PASSAGE CITÉ:
----

Sur le bâtiment en face de la fenêtre sans volets, une enseigne aux néons inonde la chambre de sa lumière rouge clignotante. Comme un coeur qui bat dans ma poitrine. Je suis en vie.
Lorsque le vent souffle, les voilages blancs s’envolent par la fenêtre, libérant les secrets de notre nid d’amour dans le souffle du roi Midas. Les mots chuchotés, les caresses, les jouissances.
De grosses fleurs multicolores sur un fond de lignes verticales bleu azur et blanches. Je trouve ce papier peint grotesque. Au juste milieu entre l’amour parental et l’incompréhension que son expression suscite chez l’adolescent que je suis.
Pour nous protéger du froid, nous nous enroulons dans du papier journal. Instants glacés et kakis dans une immense tente collective pour la trentaine d’appelés du contingent dont je fais partie.
Au début de l’été, le rossignol philomèle inonde mes rêves de son chant nocturne. Fenêtre ouverte de ma chambre, il nourrit ces moments coincés entre deux mondes, entre la réalité et le sommeil.

----

EXTRAIT DE DONNÉES:
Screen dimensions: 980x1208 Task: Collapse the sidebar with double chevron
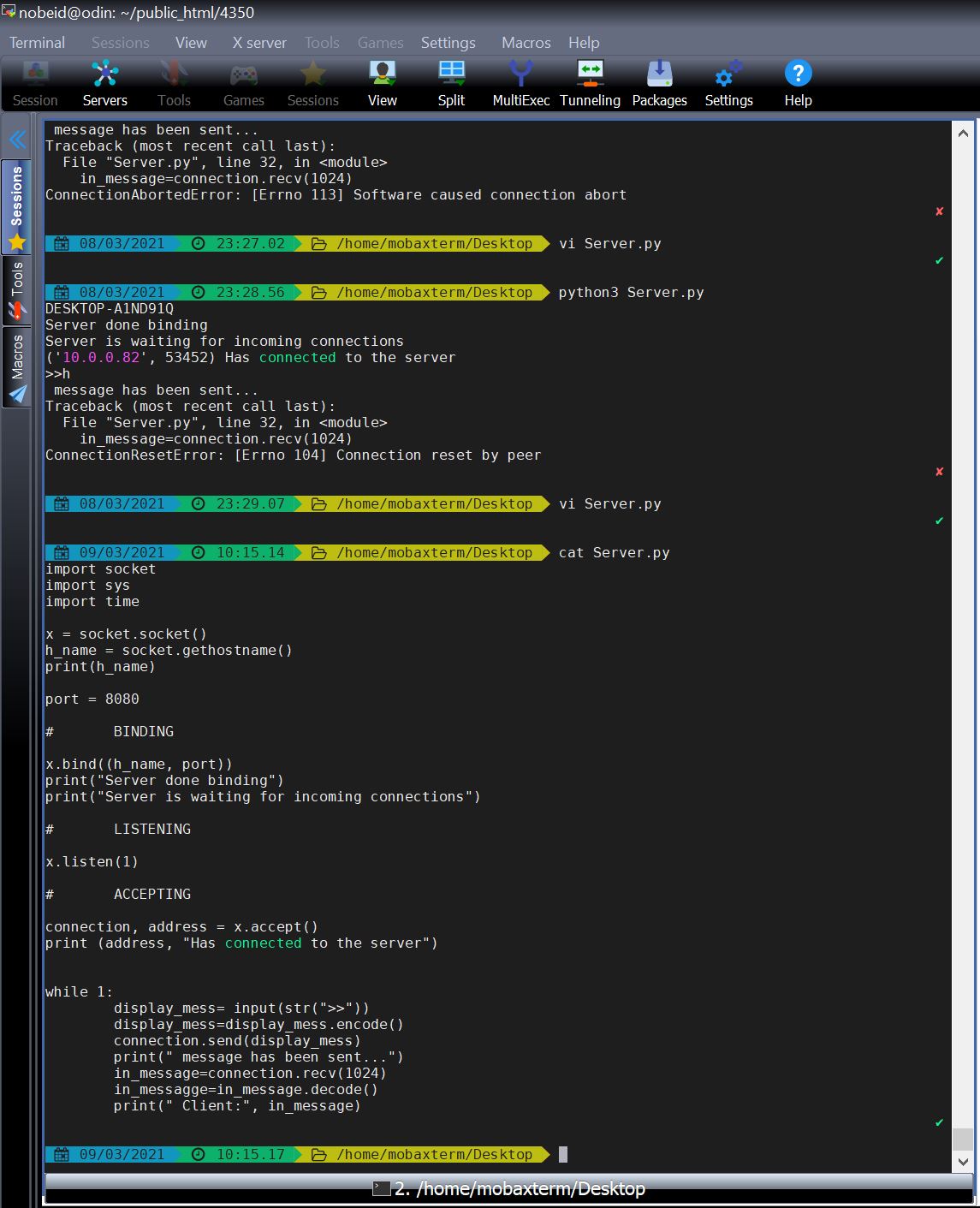(17, 140)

----

PETIT EXERCICE A:
Recopiez le passage cité en commençant par « Sur le bâtiment » et en poursuivant jusqu'à « suis en vie. ».
PETIT EXERCICE B:
D'après le passage cité, pourquoi les appelés s'enroulent-ils dans du papier journal ?

SOLUTION A:
Sur le bâtiment en face de la fenêtre sans volets, une enseigne aux néons inonde la chambre de sa lumière rouge clignotante. Comme un coeur qui bat dans ma poitrine. Je suis en vie.

SOLUTION B:
Ils s'enroulent dans du papier journal pour se protéger du froid. Le texte situe ces instants glacés dans une immense tente collective pour la trentaine d'appelés du contingent.